La Corte Internacional de Justicia (CIJ), el máximo órgano judicial de las Naciones Unidas, ha desestimado el pedido presentado por México de medidas provisorias urgentes contra Ecuador, en relación con la invasión de su embajada en Quito ocurrida en abril.
El presidente del tribunal, el juez Nawaf Salam, leyó el fallo de la CIJ, en el que se argumenta que, de acuerdo con las circunstancias presentadas ante la Corte, no se requiere el ejercicio de su facultad de indicar medidas provisorias, considerando las garantías dadas por Ecuador durante las audiencias públicas, las cuales se consideran vinculantes y crean obligaciones legales para el país.
México había solicitado a la CIJ ordenar medidas preventivas a Ecuador para garantizar la protección del recinto diplomático mexicano y los archivos confidenciales que allí se encuentran.
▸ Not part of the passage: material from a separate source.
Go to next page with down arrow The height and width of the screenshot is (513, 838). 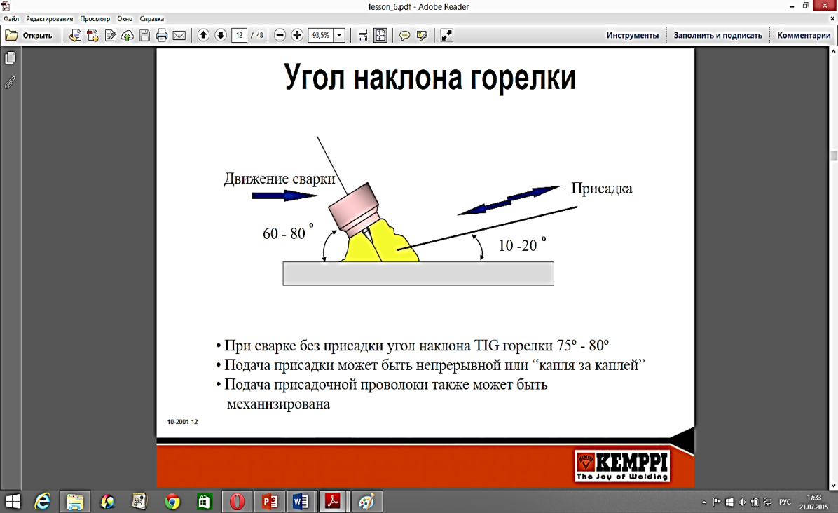click(x=220, y=35)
Sin embargo, el Tribunal consideró que no hay urgencia inminente de perjuicio irreparable a los derechos reclamados por México.
La solicitud mexicana también incluía pedidos específicos, como el desalojo de las instalaciones diplomáticas mexicanas y la abstención de Ecuador de realizar acciones que puedan perjudicar los derechos de México en relación con cualquier decisión que la Corte pueda dictar sobre el fondo del caso.
Este fallo se produce en una fase provisional del caso, antes de que el tribunal entre en el fondo del procedimiento legal. México demandó a Ecuador ante La Haya por violar la Convención de Viena sobre Relaciones Diplomáticas, tras ingresar sin autorización y de forma violenta a las instalaciones diplomáticas mexicanas en Quito.
La CIJ subrayó la importancia fundamental del principio consagrado en la Convención de Viena sobre Relaciones Diplomáticas, enfatizando la inviolabilidad de los enviados diplomáticos y las embajadas como requisito esencial para el desarrollo de relaciones entre estados y la cooperación efectiva en la comunidad internacional.